= Tenmile Wash (Arizona) =

Ephemeral stream in Yuma, Maricopa, and Pima counties in Arizona, United States

Tenmile Wash is an ephemeral wash and watercourse about 85 mi long in the northern Sonoran Desert of south-central Arizona. It forms the eastern drainage of a two drainage system of dry washes into the Gila River Valley; both flow northwesterly, and the western drainage is the San Cristobal Wash Drainage of approximately the same length.

==Description==
Tenmile Wash begins east of Ajo, Arizona. The Little Ajo and Growler Mountains are west; a series of mountains form the eastern perimeter, and especially the Pozo Redondo Mountains in the southeast. At this point a water divide occurs with the drainage south actually turning back northwest as part of the San Cristobal drainage through the Growler Valley (and is the north end of the Valley of the Ajo).

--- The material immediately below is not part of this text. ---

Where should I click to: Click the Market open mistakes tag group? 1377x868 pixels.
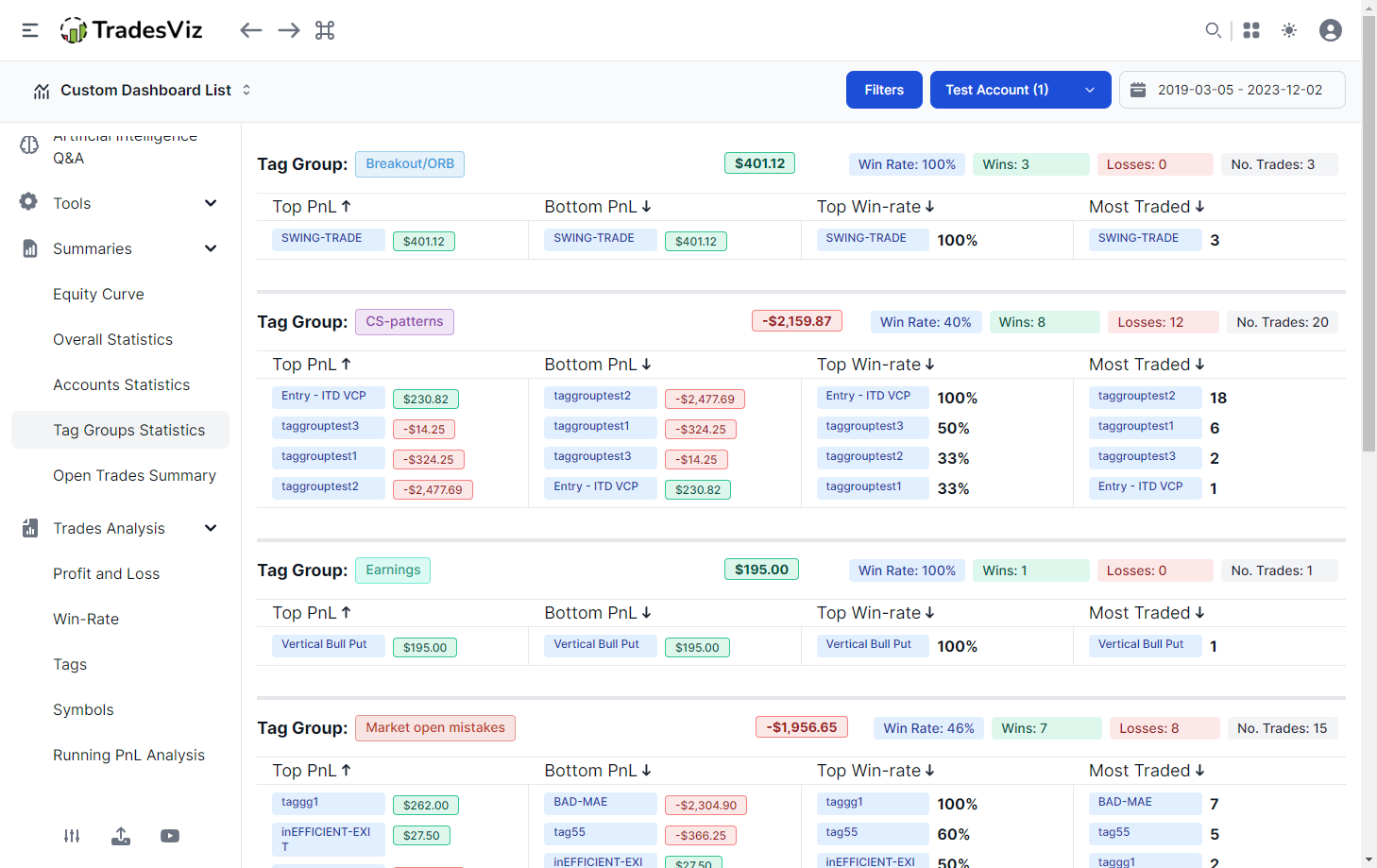435,728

East and north of Ajo, Tenmile Wash flows northwest through the Childs Valley, on its eastern edge, as the west side of the Childs is drained by the Daniels Wash, again flowing into the San Cristobal drainage to the west.

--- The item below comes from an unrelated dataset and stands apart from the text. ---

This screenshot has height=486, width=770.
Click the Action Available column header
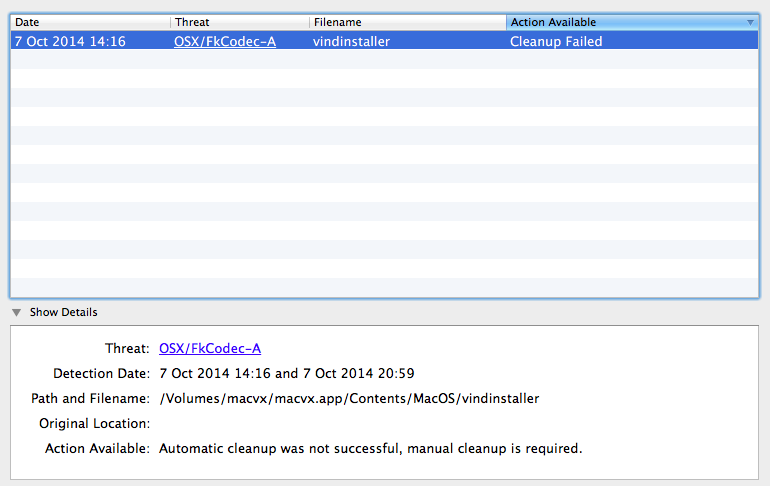click(x=632, y=22)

At the downstream north end, Tenmile Wash traverses the western Sentinel Plain and enters the Park Valley through the 5 mi Canyon Diablo; the watercourse then forms its own watercourse flowing southwestwards paralleling the Gila River to the north. They merge 20 mi downstream.

Midway Wash is the eastern portion of the Tenmile Wash drainage; it also drains northwesterly into regions of the southern and central Sentinel Plain.

==Access==
The north region of the Tenmile Wash traverses Interstate 8 11 mi west of Sentinel and 2 miles east of Aztec. The southern region is accessed easily in the Ajo region on State Route 85; dirt roads also exit west from the north-south State Route 85 route, to access other parts of Tenmile Wash.